CATEGORY: Renovations and Additions

This exhibit is designed to tell the story of military history through the individual experiences of alumni, their leadership, contributions, sacrifices, and education. It will honor the veterans and celebrate their military service as well as service to their communities.

A focus on tradition will inspire and educate all who walk through the exhibit’s path of historical vision—a path that does not illustrate individual wars but celebrates these patriotic individuals who made the greatest sacrifice in the wars which secured freedom throughout the world.

We learn to appreciate the heart and emotional strength of these students/soldiers through the exhibits’ compass points of time, each exhibit component’s historical era viewed through the looking glass of a patriot’s story. This appreciation grows as each story unfolds and we realize that this is an important story. It is important to the community, to Louisiana, America, and the world!

WHAT THE UNIVERSITY SAYS

“The museum is the repository for items reflecting military history and heritage of leaders since the inception
of the school. Their collections will be the focal point of the permanent exhibit. Exhibitions and collections
relate to military history, involvement of faculty, staff, and students in America’s wars and conflicts.”

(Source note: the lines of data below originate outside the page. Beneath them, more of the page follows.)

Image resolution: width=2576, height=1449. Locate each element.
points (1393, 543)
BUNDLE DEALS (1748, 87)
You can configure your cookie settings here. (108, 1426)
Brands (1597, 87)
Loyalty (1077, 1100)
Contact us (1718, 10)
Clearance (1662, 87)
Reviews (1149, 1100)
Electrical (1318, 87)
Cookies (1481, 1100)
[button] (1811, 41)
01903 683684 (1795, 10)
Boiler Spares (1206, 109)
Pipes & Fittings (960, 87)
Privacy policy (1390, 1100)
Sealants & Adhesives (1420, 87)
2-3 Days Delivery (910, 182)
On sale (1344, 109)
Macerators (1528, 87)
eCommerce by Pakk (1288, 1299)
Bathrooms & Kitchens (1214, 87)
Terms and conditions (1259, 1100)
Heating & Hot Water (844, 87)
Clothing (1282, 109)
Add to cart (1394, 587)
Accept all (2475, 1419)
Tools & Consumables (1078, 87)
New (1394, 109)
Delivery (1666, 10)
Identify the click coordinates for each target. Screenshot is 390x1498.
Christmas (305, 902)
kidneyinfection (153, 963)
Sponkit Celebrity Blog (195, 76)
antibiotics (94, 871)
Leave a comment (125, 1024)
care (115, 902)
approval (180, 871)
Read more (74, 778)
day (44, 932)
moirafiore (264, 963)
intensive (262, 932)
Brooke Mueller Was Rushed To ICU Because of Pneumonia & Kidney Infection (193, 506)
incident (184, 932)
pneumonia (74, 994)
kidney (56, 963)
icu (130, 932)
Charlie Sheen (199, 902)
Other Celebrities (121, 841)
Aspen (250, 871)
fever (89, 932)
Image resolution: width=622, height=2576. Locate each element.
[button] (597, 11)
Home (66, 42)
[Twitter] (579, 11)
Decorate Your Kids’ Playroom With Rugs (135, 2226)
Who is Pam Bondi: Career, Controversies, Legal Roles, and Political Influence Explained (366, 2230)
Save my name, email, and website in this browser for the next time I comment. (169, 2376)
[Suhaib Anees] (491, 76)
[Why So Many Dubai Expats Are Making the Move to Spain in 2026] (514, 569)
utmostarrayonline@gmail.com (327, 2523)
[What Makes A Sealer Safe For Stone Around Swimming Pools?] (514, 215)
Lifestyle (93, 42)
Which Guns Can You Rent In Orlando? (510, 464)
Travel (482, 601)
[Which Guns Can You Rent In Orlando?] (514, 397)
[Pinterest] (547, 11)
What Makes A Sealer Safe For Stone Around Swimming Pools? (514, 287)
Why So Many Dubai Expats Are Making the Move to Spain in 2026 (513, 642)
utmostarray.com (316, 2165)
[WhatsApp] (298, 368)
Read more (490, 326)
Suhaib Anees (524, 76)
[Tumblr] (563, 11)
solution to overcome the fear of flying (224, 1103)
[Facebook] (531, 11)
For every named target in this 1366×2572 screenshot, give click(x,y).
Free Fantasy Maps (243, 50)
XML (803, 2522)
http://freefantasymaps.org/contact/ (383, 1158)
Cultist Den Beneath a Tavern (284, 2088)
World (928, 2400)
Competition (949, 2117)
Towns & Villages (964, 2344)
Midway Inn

The building has a classical aesthetic with its large spread base floor and strong columns to support the structure. The rising campanile serves as a beacon, informing the campus of the importance of this space. It is one of the earliest structures on the campus, with a familiarity that generations of students have become accustomed to.

Because of its historical and personal importance, it was imperative to stay true to the aesthetic of the original design. While aged portions of the building needed to be updated or replaced, the original look was maintained with all renovated portions.

To preserve the historic integrity of the exterior façade and provide adequate climate control, custom aluminum windows were designed and fabricated to match the original wood windows in both their configuration (upper hopper window/lower casement window) and their wood muntin/trim profiles. To protect the artifacts housed in the museum, all windows contain electrically-adjusted tinted glass with the ability to block up to 90% of sunlight and are controlled by exterior mounted light sensors.

Original bronze plaques can be found on the rotunda walls, bearing the names of those who gave their lives in, as one plaque states, “The Great War,” as it was constructed prior to WWII.

Stretch fabric acoustic wall panels were used throughout the building on both the ceilings and walls to provide low maintenance finishes, soften the spaces, and reduce reverberance. The original building was unconditioned, and its interior was finished in white plaster throughout.

Remnants of the building’s original plaster entablature were discovered and documented to guide in the design of a new wood entablature that would serve the buildings modern needs, while adding warmth to the space.

As with the attention to detail of the plaster entablature, the original drawings illustrated ornate details throughout the building—including white plaster pilasters between each window, ceiling medallions and wood pocket doors, to name a few. Each of these were meticulously reconstructed with white oak to honor the original design intent.

Museum exhibits were designed and installed in collaboration to blend with the design features of the building. All exhibits are movable with custom platforms to allow for flexible use of the spaces. Every aspect of the display areas were updated with discreet modern technologies, including whole building audio-visual capability, while maintaining the historic integrity.

Once again, the tower serves as a reminder of those who made the ultimate sacrifice for our country.